Fritz Freitag (28 April 1894 – 10 May 1945) was a German SS commander during the Nazi era. During World War II, he commanded the 2nd SS Infantry Brigade, the SS Cavalry Division Florian Geyer, and the SS Division Galicia. Freitag committed suicide in May 1945.

==Career==
Fritz Freitag was born in Allenstein, East Prussia, the son of a railroad official. After passing his high school examinations he joined the 1st (East Prussian) Grenadier Regiment of the Prussian Army. During World War I, Freitag served on both the Eastern Front and the Western Front. In 1919, Freitag joined the Freikorps and in 1920, the Schutzpolizei. By the time of World War II, Freitag had been promoted to Police Colonel. During the invasion of Poland, he was the Chief of Operations of the 3rd Police Regiment and the Chief of Staff to the senior police commander in the 14th Army, Udo von Woyrsch.

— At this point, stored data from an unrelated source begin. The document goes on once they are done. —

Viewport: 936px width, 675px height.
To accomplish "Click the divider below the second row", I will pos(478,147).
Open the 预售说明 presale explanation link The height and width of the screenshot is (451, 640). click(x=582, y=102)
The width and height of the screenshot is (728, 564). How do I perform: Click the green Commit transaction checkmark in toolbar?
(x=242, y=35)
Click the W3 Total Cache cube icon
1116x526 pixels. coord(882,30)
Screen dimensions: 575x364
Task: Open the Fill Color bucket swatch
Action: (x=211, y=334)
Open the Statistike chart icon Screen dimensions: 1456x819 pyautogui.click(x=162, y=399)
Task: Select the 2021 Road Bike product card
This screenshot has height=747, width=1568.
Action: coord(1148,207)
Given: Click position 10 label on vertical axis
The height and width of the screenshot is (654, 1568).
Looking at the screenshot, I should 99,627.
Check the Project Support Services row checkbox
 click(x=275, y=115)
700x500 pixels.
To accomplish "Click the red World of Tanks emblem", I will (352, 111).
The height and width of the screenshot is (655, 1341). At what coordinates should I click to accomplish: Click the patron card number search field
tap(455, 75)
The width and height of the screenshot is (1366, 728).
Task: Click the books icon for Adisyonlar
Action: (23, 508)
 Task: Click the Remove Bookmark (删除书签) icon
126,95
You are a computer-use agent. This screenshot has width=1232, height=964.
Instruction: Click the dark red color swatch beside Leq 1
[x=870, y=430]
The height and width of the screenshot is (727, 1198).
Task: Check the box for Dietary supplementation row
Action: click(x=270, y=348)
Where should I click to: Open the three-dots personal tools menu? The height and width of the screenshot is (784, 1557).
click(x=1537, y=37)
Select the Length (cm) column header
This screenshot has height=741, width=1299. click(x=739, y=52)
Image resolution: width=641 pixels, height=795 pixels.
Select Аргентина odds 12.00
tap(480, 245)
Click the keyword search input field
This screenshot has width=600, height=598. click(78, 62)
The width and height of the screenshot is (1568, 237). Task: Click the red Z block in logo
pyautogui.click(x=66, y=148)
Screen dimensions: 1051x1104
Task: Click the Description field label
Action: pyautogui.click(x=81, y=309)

In September 1940, Freitag joined the Schutzstaffel (SS) and was posted onto the staff of Heinrich Himmler. He was then posted to the 1 SS Infantry Brigade as chief of staff. During the invasion of the Soviet Union, he organized rear-security operations in Belarus and assisted the Einsatzgruppen death squads in rounding up the Jewish population in the occupied territories.

Freitag was appointed commander of 2nd SS Polizei Infantry Regiment still serving on the Eastern Front. He was promoted to Standartenführer for his performance in command of a Kampfgruppe during the fighting in the Volkhov pocket. In January 1943, he was given temporary command of the SS Cavalry Division Florian Geyer being replaced when becoming ill. From April to August 1943 he commanded the 2 SS Infantry Brigade, and from 18 August 1943 till 20 October 1943 the 4th SS Polizei Division. He was then given command of the SS Division Galicia. He was awarded the Knight's Cross of the Iron Cross in September 1944.

Freitag shot himself in the village of St. Andrä on 10 May 1945.

==Awards==
- Knight's Cross of the Iron Cross on 30 September 1944 as SS-Brigadeführer and Generalmajor of the Waffen-SS, and commander of the 14. Waffen-Grenadier-Division der SS (gal. Nr. 1).